▶ **Recorded data**:
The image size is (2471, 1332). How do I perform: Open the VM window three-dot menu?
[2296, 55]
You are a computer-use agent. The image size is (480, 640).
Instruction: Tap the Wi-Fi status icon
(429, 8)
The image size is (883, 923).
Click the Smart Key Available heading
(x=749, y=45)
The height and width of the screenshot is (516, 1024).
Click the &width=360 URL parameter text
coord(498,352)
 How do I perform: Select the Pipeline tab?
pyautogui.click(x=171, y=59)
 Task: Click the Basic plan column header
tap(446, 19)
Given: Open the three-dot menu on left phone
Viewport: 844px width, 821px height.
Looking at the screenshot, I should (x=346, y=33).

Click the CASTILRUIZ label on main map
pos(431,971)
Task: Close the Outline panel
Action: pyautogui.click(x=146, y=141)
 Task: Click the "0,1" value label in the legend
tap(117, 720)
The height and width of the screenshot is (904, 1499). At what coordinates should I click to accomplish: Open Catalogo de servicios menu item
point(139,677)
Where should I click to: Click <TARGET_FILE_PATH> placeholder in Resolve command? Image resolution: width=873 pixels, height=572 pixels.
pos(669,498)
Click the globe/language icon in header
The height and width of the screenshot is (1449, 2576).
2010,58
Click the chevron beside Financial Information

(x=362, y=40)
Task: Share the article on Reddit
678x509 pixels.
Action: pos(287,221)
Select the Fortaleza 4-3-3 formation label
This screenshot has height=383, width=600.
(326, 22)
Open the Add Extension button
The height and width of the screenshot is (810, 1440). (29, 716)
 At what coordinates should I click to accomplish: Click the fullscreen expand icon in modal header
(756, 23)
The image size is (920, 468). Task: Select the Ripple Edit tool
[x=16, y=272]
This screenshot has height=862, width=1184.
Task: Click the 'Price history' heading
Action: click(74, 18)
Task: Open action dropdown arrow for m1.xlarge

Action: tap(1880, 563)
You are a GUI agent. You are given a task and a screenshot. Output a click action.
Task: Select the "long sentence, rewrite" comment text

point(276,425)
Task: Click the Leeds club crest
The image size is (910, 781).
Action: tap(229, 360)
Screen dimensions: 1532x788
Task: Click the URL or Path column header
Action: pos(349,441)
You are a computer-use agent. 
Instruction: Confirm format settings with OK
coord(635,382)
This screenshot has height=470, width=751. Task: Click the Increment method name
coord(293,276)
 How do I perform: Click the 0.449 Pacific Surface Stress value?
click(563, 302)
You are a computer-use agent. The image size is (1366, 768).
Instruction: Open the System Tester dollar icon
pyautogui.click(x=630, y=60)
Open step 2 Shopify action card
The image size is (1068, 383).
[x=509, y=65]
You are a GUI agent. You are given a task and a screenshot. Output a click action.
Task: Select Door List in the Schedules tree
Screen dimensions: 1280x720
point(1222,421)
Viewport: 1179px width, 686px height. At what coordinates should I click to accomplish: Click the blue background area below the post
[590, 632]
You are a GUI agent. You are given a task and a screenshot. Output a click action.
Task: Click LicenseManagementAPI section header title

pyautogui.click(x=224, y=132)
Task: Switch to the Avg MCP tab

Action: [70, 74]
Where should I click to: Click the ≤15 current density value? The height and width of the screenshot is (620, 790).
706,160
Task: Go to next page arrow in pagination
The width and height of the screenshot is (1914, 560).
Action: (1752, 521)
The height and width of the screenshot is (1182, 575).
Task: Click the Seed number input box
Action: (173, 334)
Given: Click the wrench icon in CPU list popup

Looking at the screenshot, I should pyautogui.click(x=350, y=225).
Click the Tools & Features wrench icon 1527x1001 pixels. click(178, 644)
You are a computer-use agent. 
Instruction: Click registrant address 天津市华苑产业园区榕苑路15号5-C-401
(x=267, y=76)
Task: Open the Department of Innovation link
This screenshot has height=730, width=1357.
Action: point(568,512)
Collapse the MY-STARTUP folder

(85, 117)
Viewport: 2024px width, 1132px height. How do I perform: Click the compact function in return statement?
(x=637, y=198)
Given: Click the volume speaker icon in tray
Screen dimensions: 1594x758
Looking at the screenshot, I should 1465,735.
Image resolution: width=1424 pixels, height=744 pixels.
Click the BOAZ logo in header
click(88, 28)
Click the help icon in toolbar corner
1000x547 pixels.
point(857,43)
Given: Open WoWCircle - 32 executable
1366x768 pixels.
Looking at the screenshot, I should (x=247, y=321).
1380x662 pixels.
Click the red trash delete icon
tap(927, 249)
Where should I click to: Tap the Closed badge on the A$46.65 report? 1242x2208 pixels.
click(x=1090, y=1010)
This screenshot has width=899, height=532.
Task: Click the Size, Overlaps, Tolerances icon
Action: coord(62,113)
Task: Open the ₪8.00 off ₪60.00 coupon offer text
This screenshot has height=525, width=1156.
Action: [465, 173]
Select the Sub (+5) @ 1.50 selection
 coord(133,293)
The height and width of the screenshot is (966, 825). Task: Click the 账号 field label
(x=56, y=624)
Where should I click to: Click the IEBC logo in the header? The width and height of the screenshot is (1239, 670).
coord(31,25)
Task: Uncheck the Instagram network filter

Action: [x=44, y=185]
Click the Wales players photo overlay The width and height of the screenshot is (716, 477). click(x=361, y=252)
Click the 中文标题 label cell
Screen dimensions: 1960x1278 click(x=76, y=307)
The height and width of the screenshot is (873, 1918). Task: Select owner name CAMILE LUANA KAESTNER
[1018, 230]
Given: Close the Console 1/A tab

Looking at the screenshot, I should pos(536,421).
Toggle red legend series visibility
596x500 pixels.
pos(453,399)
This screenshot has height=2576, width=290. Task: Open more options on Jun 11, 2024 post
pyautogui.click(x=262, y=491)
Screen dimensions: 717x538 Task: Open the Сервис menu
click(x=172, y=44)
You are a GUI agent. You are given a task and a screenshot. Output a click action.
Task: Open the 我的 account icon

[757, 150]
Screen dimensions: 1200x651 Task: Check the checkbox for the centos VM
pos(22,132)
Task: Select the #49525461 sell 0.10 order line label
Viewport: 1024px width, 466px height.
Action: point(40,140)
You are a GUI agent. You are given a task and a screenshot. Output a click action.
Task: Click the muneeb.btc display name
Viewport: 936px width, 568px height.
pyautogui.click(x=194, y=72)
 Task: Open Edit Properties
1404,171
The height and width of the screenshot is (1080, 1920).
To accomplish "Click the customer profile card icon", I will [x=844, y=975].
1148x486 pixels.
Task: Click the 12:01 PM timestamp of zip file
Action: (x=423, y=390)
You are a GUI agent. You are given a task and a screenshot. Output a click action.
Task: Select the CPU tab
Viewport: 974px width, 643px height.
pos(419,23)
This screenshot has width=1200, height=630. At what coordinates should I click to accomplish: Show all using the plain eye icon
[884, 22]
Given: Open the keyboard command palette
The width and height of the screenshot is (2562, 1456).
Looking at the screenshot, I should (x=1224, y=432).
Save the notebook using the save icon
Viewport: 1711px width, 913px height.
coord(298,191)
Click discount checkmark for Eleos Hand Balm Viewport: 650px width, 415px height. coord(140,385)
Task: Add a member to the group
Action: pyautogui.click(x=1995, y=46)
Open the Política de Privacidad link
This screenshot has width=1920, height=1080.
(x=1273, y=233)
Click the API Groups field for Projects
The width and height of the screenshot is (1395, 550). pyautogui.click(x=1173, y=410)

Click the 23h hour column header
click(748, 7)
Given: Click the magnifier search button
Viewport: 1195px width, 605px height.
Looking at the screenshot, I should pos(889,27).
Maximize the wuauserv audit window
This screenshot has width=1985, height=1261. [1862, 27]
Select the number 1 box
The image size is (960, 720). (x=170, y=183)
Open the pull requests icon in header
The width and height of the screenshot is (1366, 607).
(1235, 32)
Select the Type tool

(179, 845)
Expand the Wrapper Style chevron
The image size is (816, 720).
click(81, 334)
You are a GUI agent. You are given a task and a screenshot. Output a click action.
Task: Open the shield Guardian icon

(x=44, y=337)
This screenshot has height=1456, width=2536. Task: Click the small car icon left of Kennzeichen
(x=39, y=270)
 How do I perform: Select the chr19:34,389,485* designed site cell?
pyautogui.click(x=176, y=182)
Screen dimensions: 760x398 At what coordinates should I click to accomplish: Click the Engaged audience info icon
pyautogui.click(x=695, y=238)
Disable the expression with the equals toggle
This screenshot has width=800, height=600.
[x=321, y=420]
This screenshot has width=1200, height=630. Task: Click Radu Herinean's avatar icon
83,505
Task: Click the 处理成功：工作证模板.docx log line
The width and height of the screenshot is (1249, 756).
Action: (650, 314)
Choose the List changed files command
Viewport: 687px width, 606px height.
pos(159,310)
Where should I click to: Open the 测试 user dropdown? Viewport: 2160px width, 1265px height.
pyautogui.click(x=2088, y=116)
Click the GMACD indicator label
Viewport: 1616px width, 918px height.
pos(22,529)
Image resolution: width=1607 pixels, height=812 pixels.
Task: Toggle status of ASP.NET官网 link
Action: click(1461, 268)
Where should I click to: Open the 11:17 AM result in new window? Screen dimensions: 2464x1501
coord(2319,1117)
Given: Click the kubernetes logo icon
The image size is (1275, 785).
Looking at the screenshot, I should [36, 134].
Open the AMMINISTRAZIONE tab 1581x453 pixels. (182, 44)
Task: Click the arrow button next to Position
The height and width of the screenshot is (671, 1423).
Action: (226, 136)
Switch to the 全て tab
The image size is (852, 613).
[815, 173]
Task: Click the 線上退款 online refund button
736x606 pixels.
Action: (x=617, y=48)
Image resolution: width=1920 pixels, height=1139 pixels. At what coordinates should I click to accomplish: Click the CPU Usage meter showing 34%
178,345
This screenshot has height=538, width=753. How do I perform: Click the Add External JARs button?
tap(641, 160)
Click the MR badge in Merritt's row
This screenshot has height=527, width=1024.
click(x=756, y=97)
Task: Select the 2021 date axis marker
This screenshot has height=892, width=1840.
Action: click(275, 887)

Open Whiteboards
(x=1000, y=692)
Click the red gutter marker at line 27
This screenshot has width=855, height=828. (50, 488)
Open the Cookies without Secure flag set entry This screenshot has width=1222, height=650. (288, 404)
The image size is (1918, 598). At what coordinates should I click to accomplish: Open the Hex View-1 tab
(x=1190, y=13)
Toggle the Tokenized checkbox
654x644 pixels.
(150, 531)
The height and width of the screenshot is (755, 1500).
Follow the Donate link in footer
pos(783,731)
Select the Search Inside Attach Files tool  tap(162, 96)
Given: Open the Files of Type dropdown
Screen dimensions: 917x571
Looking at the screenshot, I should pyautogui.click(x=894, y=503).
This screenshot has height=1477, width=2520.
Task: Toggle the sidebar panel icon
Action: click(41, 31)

▶ **Task statement**:
Can you transcribe the stretch of lines from the one containing "Click the red gutter marker at line 27" through the one containing "Open the Cookies" exactly as they appear?

▶ **Exercise output**:
Click the red gutter marker at line 27
This screenshot has width=855, height=828. (50, 488)
Open the Cookies without Secure flag set entry This screenshot has width=1222, height=650. (288, 404)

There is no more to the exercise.